Approximately 7,000 rare diseases—operationally defined in the US as disorders that affect 200,000 people or fewer—exist (NORD Guide to Rare Disorders. Lippincott Williams & Wilkins, Philadelphia, 2003). Of these disorders, more than 100 are rheumatic diseases (Decker JL [1983] Arthritis Rheum 26: 1029–1032). Over 800 organizations for rare disorders exist.

Rare diseases share many features. They are not covered well in medical school curricula. Most primary care physicians lack sufficient experience to prescribe and coordinate the diverse services needed over a patient's lifetime. Furthermore, most of these diseases are considered to appeal to 'small markets' and are neglected for research and development by the pharmaceutical and medical device industries.

To assess the organizations for rare diseases, we surveyed 115 groups randomly selected from the National Organization for Rare Disorders (NORD) Guide to Rare Disorders (five of which were related to rheumatology). A six-page questionnaire was developed by Ewan Goligher and Margaret Donlon in conjunction with key informants from the Lupus Foundation, the Marfan Association, and the Osteogenesis Imperfecta Foundation, and sent out up to three times. Overall, 46 (40%) returned the survey; 20 (17%) of the surveys were returned as 'addressee unknown'. Four independent reviewers classified open-ended responses.

The survey showed that funding was universally viewed as the greatest obstacle to meeting patient needs. Most organizations described patient, physician, and community education as their greatest priorities, and the provision of educational materials, research updates, and physician education as their most common service.

Surprisingly, there was little interaction between groups. The most common form (80%) of communication was hyperlinks to other groups on the organization's website. Some groups (29%) have a common registry and others (24%) share membership. Fewer (15%) had collaborative fundraising efforts.

In aggregate, these groups could be a powerful voice to shape the design and reimbursement of health services, research, and social policy

In the US, patients with rare diseases number 25 million people—almost 12% percent of the population. Independent advocacy by individual groups dilutes the potential political influence. In aggregate, these groups could be a powerful voice to shape the design and reimbursement of health services, research, and social policy.

The 1983 Orphan Drug Act, which guarantees the developer of an orphan product 7 years of market exclusivity after its approval by the FDA, is an example of a successful policy framed for all rare diseases. From 1983–2002, the FDA approved nearly 250 orphan products. Currently, nearly 800 products for rare diseases are under development. However, further collaborative lobbying is needed to lower the prohibitively high costs of specialized drugs in the absence of government subsidies.

An example of an inclusive research policy is the NIH Autoimmunity Centers of Excellence, a research network for rare rheumatic diseases. This organization provides resources, continuity, and economies of scale not possible by funding the study of individual diseases.

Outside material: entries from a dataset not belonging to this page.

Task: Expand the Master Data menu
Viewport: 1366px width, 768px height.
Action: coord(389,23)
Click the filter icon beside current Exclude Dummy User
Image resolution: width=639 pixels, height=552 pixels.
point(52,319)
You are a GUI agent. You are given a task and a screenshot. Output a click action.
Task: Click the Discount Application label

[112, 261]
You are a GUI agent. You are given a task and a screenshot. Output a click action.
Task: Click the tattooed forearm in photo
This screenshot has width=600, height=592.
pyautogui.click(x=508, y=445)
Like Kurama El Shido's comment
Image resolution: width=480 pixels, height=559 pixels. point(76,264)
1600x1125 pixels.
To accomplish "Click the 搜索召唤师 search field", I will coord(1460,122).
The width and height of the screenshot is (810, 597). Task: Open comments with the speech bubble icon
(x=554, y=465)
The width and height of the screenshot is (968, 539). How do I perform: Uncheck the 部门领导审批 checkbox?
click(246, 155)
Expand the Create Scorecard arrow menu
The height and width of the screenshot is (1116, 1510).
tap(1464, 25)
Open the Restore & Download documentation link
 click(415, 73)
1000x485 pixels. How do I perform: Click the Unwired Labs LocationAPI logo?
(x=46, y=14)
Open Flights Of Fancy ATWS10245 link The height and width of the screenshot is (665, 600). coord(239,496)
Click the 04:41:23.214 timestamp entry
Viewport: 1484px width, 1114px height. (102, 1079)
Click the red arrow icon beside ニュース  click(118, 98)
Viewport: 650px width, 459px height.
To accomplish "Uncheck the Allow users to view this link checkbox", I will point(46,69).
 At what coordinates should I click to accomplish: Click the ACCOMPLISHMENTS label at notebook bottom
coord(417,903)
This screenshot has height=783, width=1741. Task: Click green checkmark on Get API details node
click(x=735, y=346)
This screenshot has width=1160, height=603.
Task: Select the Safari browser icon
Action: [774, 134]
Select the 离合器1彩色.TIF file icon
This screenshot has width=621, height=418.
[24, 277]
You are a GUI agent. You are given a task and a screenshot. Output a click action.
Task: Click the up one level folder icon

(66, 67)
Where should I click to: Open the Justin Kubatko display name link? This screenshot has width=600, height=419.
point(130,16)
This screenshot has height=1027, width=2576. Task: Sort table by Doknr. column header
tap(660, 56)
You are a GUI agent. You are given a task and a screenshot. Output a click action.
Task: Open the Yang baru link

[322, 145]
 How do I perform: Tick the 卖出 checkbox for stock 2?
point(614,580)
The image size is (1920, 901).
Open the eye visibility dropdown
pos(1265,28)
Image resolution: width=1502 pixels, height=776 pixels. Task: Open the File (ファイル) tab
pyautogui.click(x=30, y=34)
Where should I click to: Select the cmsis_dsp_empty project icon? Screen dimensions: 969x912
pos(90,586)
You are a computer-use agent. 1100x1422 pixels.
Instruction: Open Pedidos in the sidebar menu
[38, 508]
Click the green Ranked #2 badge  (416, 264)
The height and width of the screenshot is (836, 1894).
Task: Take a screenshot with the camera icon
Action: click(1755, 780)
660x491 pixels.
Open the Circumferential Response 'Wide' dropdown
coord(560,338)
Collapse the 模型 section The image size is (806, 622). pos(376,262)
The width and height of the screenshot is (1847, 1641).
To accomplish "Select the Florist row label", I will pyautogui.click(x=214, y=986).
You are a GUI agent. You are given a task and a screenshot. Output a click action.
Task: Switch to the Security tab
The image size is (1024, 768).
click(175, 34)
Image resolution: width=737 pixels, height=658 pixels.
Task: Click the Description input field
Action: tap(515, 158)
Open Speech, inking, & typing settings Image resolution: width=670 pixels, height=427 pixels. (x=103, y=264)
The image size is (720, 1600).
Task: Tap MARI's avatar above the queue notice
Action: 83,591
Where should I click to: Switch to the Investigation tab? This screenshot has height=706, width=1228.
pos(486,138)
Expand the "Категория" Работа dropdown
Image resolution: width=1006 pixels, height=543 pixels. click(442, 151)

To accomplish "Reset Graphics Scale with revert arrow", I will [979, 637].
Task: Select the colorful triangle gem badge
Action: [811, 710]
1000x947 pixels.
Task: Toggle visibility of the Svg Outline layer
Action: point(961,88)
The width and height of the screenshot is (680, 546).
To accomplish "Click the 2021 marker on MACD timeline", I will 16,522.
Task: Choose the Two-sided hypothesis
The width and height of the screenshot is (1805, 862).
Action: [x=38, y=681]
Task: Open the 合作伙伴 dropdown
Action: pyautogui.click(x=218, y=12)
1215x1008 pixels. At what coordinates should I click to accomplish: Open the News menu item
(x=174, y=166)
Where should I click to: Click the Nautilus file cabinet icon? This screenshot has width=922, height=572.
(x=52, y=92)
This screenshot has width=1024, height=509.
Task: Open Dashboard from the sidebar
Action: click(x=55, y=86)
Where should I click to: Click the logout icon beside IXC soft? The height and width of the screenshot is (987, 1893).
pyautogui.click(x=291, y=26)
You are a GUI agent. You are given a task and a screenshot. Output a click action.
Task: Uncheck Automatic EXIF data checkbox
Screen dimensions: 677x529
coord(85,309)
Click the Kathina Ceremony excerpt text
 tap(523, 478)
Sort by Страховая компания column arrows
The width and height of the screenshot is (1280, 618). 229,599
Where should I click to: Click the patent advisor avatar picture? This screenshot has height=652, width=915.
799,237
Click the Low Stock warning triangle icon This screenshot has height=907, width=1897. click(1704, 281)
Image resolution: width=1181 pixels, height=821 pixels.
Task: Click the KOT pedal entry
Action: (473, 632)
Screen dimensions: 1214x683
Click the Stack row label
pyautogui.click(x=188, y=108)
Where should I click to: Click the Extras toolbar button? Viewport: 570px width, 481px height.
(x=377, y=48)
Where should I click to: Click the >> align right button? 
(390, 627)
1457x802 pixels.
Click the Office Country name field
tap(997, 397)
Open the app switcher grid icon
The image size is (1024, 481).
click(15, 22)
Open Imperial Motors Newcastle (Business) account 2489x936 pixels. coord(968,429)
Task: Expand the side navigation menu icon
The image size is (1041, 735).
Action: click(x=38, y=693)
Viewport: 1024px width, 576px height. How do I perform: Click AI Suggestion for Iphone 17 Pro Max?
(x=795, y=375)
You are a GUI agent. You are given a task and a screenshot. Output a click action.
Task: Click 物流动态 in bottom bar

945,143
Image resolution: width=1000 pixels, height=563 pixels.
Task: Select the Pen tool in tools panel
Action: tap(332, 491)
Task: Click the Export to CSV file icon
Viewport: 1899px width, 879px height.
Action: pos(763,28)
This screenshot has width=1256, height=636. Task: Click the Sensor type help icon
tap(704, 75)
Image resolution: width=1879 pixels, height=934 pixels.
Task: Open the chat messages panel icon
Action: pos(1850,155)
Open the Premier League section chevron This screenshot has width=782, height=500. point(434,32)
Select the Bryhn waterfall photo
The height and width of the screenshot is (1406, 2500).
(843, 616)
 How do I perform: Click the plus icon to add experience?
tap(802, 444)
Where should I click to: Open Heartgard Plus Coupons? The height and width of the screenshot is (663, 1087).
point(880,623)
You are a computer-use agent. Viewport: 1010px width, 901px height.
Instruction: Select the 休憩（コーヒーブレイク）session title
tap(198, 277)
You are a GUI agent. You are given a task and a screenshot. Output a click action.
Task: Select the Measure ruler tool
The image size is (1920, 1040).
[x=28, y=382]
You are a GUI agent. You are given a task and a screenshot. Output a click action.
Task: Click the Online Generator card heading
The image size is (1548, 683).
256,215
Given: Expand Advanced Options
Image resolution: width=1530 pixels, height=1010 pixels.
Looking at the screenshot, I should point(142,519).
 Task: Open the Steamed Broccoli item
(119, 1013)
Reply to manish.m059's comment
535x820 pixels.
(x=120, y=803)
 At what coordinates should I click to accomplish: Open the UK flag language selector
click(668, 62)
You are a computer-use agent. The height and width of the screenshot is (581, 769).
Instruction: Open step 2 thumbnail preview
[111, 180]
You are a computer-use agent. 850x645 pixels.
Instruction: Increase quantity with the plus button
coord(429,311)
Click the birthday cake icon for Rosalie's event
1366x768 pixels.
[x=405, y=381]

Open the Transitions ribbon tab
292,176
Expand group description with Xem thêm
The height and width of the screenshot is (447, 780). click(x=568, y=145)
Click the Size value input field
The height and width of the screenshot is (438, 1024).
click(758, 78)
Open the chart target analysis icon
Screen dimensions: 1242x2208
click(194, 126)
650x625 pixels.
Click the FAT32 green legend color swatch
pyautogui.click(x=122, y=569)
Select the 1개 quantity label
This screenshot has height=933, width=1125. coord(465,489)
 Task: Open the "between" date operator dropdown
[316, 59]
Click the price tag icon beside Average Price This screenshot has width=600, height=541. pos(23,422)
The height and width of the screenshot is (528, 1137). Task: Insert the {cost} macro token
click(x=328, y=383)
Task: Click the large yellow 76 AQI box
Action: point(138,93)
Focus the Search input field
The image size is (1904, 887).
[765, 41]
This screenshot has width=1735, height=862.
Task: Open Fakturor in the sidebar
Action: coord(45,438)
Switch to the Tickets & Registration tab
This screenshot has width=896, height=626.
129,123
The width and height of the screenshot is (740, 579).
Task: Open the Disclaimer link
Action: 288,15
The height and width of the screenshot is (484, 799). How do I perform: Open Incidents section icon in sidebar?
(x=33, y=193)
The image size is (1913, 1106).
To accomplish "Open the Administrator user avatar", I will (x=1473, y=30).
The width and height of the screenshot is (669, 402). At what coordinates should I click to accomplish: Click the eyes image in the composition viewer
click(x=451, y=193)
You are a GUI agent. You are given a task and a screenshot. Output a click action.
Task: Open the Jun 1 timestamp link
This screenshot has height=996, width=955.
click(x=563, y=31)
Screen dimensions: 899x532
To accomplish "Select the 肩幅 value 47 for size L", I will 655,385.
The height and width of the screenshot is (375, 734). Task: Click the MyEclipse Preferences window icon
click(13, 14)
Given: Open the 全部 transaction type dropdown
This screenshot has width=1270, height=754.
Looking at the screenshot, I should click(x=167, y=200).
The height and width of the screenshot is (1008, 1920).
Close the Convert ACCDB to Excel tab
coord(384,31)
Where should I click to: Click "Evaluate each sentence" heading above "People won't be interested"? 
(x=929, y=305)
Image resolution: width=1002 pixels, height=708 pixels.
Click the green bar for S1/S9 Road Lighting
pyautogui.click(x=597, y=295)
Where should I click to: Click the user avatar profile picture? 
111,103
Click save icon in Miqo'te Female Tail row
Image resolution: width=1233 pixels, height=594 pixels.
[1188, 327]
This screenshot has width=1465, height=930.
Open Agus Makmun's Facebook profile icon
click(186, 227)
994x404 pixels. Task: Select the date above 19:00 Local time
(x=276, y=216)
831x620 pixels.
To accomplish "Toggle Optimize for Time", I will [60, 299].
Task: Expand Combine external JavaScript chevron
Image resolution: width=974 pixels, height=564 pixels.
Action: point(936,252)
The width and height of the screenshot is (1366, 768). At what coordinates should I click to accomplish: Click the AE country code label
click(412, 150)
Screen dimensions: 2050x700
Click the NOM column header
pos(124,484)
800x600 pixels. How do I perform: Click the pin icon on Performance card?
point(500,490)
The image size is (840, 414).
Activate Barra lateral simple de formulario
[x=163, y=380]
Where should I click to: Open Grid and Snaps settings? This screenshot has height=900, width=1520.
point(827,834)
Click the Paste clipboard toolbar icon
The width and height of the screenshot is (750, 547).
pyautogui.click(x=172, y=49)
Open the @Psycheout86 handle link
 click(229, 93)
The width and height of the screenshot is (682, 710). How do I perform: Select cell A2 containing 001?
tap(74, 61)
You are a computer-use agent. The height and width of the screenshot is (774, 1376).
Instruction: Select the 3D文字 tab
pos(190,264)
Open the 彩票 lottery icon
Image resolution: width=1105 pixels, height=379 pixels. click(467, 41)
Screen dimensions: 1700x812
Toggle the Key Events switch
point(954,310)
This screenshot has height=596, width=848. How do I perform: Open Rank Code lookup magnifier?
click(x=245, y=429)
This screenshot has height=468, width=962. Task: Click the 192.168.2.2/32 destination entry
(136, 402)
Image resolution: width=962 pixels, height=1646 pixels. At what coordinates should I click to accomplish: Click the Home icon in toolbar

Influencing decisions regarding resource allocation involves creating consensus around the pertinent issues and getting the support (in terms of votes). Rare disease organizations are defined by their prevalence and, as such, have essentially been neglected, and their constituents' common interests marginalized. For issues that affect all patients with rare disease, such as universal health care, subsidies or payment for expensive new therapies, specialized equipment or appliances, and access to specialists throughout the course of the disease, advocacy as a unified group of 25 million individuals with rare conditions would be a powerful and, potentially more successful, voice.